If you have a lawn, just think virtuous thoughts and forget about it. Bill will write you a thank you note.

The second is to liberally top dress with mulch – at least 2 inches deep – around the garden. It will help the soil retain moisture and keep it cooler. Mulch also adds organic matter to your soil – a key building block to soil health.

What to use as mulch? Wood chips and barks are a good-looking choice and are available commercially in bags or delivered by the yard. Mix in some granular slow-release fertilizer with bark mulches, as they tend to deplete the nitrogen in your soil. For the DIY gardener on a budget, a mix of wood chips and homegrown compost will do the trick. Un-composted lawn clippings are not recommended, as they tend to mat up and actually prevent water from getting through into the ground.

A third strategy is downsizing your lawn area in favor of garden beds that incorporate more rock-covered areas (called dry beds) and drought-friendly plants like perennial grasses and sedums (also known as succulents).

A standout grass choice to plant like you would a hedge or as a dramatic feature in a border is the 5 to 6-foot high columnar feather reed grass “Karl Foerster” (Calamagrotis x acutiflora). This perennial grass looks truly fabulous planted in groups of three or more.

Grasses also look stunning in large pots. Go for a really big show with a grass like Micanthus x sinuses “Huron Sunrise” with its spiky late summer bronze-burgundy “blooms” atop tall, reedy stems. I like also some of the new taller growing burgundy colored sedums. Look for stonecrop “Purple Emperor” or “Jade Tuffet” at about 18 inches high.

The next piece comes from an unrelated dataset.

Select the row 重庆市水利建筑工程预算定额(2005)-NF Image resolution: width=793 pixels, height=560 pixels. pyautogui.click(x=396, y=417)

The necessary beauty of late summer blooming shrubs and vines are a gardener’s balm to the drought-related problem of plants that have bloomed well ahead of their normal time.

The PeeGee hydrangea, paniculata “Gradiflora,” with its gorgeous large white pyramid-shaped blooms that morph to a dusky pinky orange sunset color in the early fall is a cool visual delight in the heat of August. This hydrangea forms a big bush and can be pruned into a tree shape over time.

Find yourself a late summer and early fall blooming clematis to grow up a fence or wall in Sweet Autumn Clematis paniculata. This cultivar (of which there are many in the clematis family) has masses of tiny white, fragrant flowers that are a tonic for the eye.

With new water-use strategies and adaptive planting choices, the virtuous response to climate change may just be to get out there and garden. And isn’t that exactly what we love to do?